Clonal dynamics and mutational landscape of normal and cancerous tissues in cancer predisposition syndromes

Cancer predisposition syndrome, also called inherited cancer predisposition, or familial cancers are usually caused by pathogenic mutation(s) that are inherited from one or both parents and increase the risk of developing cancer at an earlier age compared to the risk for the general population. Although all the cells in the offspring carry the same pathogenic mutation(s), yet only some cell types are sensitive to these changes and transform into malignant tumours. Moreover, some tumours emerge early in these individuals (during childhood), such as sarcoma, while others take longer to form, such as breast cancer (usually it appears around the age of 20 and above). Despite the huge effort in the field to understand tumorigenesis in individuals with cancer predisposition syndromes, yet the cellular processes that cause malignant transformation in some cells but not in every single cell in the body remain unknown.

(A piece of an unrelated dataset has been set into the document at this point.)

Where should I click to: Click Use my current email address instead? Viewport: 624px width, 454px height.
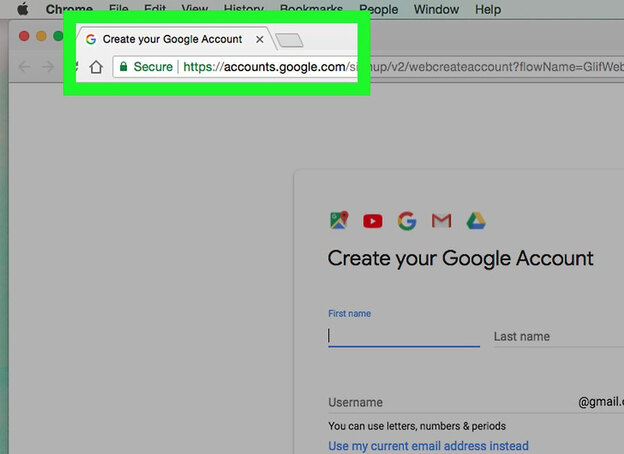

The aim of this study is to:
1) Generate a comprehensive mutational landscape across histological normal tissues of individuals with Li-Fraumeni syndrome, which is a type of inherited cancer;
2) Identify factors that cause an early tumour transformation in some cells compared to tumours that emerge later in life;
3) Investigate DNA modifications, such as changes in methylation, which may play a role in malignant transformation across different cell types.

The results from this study will help us better understand how malignant transformation occurs in some cells in individuals with cancer predisposition syndromes. The outcome will provide important insights into cancer risk and development in general.

This study aims to investigate the consequences of TP53 inactivation in malignant transformation, as well as in the development and maintenance of healthy tissues, using tumour and histologically-normal samples from Li-Fraumeni syndrome (LFS) individuals. LFS is a rare familial cancer syndrome caused by heterozygous germline pathogenic variants in TP53, which confer an increased risk of early onset cancer in diverse tissues of origin. Specifically, we will implement a multidisciplinary approach combining spatially-resolved, multi-omic technologies with single-clone and single-molecule resolution to delineate the patterns of mutations and mutational processes, clonal evolution and phylogenetic relationships of cells in LFS individuals. In Work Package (WP) 1 we will analyse samples from diverse histological structures (at least 25) collected post-mortem from ~10 LFS individuals. We will perform laser capture microdissection (LCM) combined with low-input whole-genome sequencing (WGS) on clonal structures, and NanoSeq on non-clonal tissues. The resulting data will allow us to study the consequences of pathogenic TP53 variants on the behaviour of normal cells and clones during life across diverse tissues. In WP2, we will apply WGS on multiple regions extracted using LCM from diverse tumours arising in LFS patients. We will primarily focus on studying the early events triggering the clonal expansion of malignant clones in an LFS background, and will compare the patterns of somatic alterations observed in benign clonal expansions with those leading to malignant transformation in LFS individuals, and in sporadic tumours driven by TP53 inactivation. In WP3, we will perform RNAseq and EMseq (low-input bisulfite sequencing) on the LCM samples collected in WP1 and WP2 to study transcriptional changes and epigenetic modifications in both histologically-normal tissues and tumour samples from LFS individuals.